• [TASK BRIEF]:
Each of the lines below must be retyped character for character.

[Stored data]
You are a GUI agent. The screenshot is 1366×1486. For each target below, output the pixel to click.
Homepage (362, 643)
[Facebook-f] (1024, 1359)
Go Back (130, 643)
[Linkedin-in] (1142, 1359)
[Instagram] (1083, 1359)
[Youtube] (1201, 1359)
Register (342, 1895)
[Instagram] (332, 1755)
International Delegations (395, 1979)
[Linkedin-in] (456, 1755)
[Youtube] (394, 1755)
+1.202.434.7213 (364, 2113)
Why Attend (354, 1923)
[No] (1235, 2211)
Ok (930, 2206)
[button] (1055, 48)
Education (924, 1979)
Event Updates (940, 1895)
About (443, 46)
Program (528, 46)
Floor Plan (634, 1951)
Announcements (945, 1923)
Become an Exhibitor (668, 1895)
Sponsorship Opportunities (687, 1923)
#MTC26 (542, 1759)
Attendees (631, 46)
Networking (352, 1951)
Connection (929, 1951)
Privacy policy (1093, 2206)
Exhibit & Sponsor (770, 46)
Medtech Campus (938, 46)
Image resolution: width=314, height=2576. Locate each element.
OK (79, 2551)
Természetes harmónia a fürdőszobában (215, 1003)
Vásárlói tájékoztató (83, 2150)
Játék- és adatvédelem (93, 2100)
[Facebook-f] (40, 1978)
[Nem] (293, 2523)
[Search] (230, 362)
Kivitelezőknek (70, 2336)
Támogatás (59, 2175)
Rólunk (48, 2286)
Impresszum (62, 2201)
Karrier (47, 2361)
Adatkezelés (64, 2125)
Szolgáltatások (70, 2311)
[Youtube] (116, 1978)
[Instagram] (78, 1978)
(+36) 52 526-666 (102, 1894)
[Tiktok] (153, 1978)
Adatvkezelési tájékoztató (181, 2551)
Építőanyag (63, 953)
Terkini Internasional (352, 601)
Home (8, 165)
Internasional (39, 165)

• [REPLY]:
You are a GUI agent. The screenshot is 1366×1486. For each target below, output the pixel to click.
Homepage (362, 643)
[Facebook-f] (1024, 1359)
Go Back (130, 643)
[Linkedin-in] (1142, 1359)
[Instagram] (1083, 1359)
[Youtube] (1201, 1359)
Register (342, 1895)
[Instagram] (332, 1755)
International Delegations (395, 1979)
[Linkedin-in] (456, 1755)
[Youtube] (394, 1755)
+1.202.434.7213 (364, 2113)
Why Attend (354, 1923)
[No] (1235, 2211)
Ok (930, 2206)
[button] (1055, 48)
Education (924, 1979)
Event Updates (940, 1895)
About (443, 46)
Program (528, 46)
Floor Plan (634, 1951)
Announcements (945, 1923)
Become an Exhibitor (668, 1895)
Sponsorship Opportunities (687, 1923)
#MTC26 (542, 1759)
Attendees (631, 46)
Networking (352, 1951)
Connection (929, 1951)
Privacy policy (1093, 2206)
Exhibit & Sponsor (770, 46)
Medtech Campus (938, 46)
Image resolution: width=314, height=2576. Locate each element.
OK (79, 2551)
Természetes harmónia a fürdőszobában (215, 1003)
Vásárlói tájékoztató (83, 2150)
Játék- és adatvédelem (93, 2100)
[Facebook-f] (40, 1978)
[Nem] (293, 2523)
[Search] (230, 362)
Kivitelezőknek (70, 2336)
Támogatás (59, 2175)
Rólunk (48, 2286)
Impresszum (62, 2201)
Karrier (47, 2361)
Adatkezelés (64, 2125)
Szolgáltatások (70, 2311)
[Youtube] (116, 1978)
[Instagram] (78, 1978)
(+36) 52 526-666 (102, 1894)
[Tiktok] (153, 1978)
Adatvkezelési tájékoztató (181, 2551)
Építőanyag (63, 953)
Terkini Internasional (352, 601)
Home (8, 165)
Internasional (39, 165)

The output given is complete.